Nunja... eine witzige Idee ist das mit der elektrisch angetriebenen Lichtmaschine ja schon - sinnvoll nicht 

Bernhard Götz


----------



## Solaris (2 September 2008)

Der Querschnitt der Leitung zum Anhänger und deren Absicherung würde eine normale Ladung wie bei dem Fahrzeug-Akku unmöglich machen. Der Ladestrom wird normalerweise nicht geregelt sondern nur die Ladeschlußspannung des Akkus. Bei den meisten PKW's sind keine Sicherungen zwischen Lichtmaschine und Akku vorhanden, das Verbindungskabel hat oft 6mm² oder mehr. Zur Anhängersteckdose liegt höchstens 2,5mm². Der Strom zum Anhänger-Akku müßte also geregelt werden, dieser Aufwand ist nicht zu vernachlässigen. Eine vorbereitende Ladung mit einem vernünftigen Ladegerät ist daher einfacher und sicherer. 

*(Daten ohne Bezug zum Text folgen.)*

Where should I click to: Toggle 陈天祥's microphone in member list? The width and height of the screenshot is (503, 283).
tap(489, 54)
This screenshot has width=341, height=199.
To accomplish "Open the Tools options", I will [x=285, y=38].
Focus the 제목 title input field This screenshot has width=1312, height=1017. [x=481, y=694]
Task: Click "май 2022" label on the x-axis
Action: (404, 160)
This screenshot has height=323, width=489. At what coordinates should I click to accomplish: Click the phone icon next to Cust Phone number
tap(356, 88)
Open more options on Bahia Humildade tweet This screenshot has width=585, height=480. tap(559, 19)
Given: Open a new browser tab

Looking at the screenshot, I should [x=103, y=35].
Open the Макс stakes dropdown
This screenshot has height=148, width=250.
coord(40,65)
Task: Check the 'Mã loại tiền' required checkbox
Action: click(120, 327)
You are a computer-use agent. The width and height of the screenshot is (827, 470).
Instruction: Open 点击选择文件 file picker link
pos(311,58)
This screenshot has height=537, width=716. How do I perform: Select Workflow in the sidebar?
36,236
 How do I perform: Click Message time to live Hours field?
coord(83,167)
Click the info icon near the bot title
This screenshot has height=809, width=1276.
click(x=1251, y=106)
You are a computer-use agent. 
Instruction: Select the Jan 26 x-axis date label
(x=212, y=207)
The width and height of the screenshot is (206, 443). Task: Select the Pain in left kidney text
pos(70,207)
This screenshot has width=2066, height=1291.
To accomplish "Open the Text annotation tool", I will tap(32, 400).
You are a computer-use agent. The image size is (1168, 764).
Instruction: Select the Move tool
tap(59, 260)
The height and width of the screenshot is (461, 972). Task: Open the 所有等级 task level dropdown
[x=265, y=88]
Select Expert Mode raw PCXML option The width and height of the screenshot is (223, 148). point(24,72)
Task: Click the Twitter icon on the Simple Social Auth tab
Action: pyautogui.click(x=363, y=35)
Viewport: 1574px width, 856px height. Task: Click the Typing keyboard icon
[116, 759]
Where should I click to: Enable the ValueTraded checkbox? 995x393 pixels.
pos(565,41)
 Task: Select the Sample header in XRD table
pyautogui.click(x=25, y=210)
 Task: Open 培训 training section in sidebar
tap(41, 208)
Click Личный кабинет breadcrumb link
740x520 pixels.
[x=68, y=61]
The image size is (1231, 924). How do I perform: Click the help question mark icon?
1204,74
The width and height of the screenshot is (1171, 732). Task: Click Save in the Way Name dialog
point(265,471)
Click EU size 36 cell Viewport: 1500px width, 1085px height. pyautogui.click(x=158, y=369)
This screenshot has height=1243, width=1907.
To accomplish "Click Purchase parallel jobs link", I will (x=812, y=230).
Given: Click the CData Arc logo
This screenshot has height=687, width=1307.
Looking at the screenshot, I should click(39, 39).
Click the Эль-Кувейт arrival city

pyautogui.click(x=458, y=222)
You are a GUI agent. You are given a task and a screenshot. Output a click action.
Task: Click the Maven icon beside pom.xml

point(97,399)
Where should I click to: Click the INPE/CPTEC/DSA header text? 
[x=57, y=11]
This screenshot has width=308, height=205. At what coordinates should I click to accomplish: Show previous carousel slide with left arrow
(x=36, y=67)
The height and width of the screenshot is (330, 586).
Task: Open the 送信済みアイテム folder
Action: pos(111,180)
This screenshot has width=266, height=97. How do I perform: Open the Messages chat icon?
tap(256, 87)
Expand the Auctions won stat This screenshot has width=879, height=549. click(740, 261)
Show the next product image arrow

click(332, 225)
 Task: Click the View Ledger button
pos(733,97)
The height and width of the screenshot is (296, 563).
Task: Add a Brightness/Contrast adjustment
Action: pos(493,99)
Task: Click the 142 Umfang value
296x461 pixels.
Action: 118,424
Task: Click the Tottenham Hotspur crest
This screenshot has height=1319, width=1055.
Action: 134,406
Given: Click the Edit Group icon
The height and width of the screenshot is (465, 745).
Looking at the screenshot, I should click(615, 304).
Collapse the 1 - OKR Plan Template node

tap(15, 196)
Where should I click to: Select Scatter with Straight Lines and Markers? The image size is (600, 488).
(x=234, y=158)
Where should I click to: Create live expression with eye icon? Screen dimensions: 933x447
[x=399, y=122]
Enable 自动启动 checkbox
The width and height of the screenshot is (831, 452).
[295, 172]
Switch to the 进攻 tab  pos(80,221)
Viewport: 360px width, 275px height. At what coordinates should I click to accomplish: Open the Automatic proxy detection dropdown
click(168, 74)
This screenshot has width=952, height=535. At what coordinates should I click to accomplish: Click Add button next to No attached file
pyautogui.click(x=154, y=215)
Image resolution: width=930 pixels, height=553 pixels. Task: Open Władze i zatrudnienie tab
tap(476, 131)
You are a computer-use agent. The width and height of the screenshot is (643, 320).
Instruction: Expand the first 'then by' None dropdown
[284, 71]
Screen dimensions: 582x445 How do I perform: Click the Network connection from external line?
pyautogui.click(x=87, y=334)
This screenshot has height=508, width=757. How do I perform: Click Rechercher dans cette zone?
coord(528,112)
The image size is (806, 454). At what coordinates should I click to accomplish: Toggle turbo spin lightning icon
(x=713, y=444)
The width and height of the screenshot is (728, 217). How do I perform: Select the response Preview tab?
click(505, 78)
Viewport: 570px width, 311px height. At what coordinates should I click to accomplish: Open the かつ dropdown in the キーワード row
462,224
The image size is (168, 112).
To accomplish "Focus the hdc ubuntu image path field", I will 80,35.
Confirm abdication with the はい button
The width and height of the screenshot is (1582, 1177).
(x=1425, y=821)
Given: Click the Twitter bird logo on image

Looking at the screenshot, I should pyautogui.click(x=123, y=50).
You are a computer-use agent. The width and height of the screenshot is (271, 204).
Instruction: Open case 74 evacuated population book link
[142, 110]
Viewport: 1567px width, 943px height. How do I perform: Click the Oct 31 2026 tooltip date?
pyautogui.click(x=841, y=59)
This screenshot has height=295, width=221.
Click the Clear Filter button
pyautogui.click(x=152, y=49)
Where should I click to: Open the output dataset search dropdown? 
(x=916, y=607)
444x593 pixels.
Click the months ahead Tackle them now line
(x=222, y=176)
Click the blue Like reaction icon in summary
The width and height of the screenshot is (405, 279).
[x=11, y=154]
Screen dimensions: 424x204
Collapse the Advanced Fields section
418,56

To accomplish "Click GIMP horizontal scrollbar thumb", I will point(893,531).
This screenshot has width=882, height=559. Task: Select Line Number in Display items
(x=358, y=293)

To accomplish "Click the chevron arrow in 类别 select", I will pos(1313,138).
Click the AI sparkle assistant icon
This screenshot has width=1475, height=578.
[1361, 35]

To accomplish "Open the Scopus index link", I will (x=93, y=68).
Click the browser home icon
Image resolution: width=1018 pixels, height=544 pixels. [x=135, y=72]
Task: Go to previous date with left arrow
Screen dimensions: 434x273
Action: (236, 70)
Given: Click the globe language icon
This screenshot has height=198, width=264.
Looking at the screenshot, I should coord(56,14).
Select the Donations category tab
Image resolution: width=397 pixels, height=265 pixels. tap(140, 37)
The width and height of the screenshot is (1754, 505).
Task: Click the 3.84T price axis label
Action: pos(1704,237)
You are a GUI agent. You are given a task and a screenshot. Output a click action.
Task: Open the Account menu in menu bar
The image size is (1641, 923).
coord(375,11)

Für unterwegs bietet sich doch ein kleines Notstromaggregat an, die haben meist sogar noch einen 12V-Ausgang, damit könnte man auch einen Akku nachladen und man hat gleichzeitig 230V~ zur Verfügung. Mittlerweile gibts diese Aggregate schon asiatisch preiswert. Wenn man 230V~ immer zur Verfügung hat dann ist wohl ein gutes Ladegerät die preiswerteste Alternative.


----------



## DELTALOGIC Support (2 September 2008)

Hallo,


Solaris schrieb:


> Zur Anhängersteckdose liegt höchstens 2,5mm². Der Strom zum Anhänger-Akku müßte also geregelt werden



der Strom wird durch den zu hohen Leitungswiderstand, den Innenwiderstand der Akkus und der Spannung geregelt. Wenn da tatsächlich nur 2,5² verlegt sind, klappt das Laden nicht - zu wenig Ladestrom. Wahrscheinlich würde die Sicherung fliegen. Hier hilft also keine Stromregelung (das macht beim Bleiakku die Ladespannung und der Innenwiderstand des Akkus), sondern eine potentere Verkabelung.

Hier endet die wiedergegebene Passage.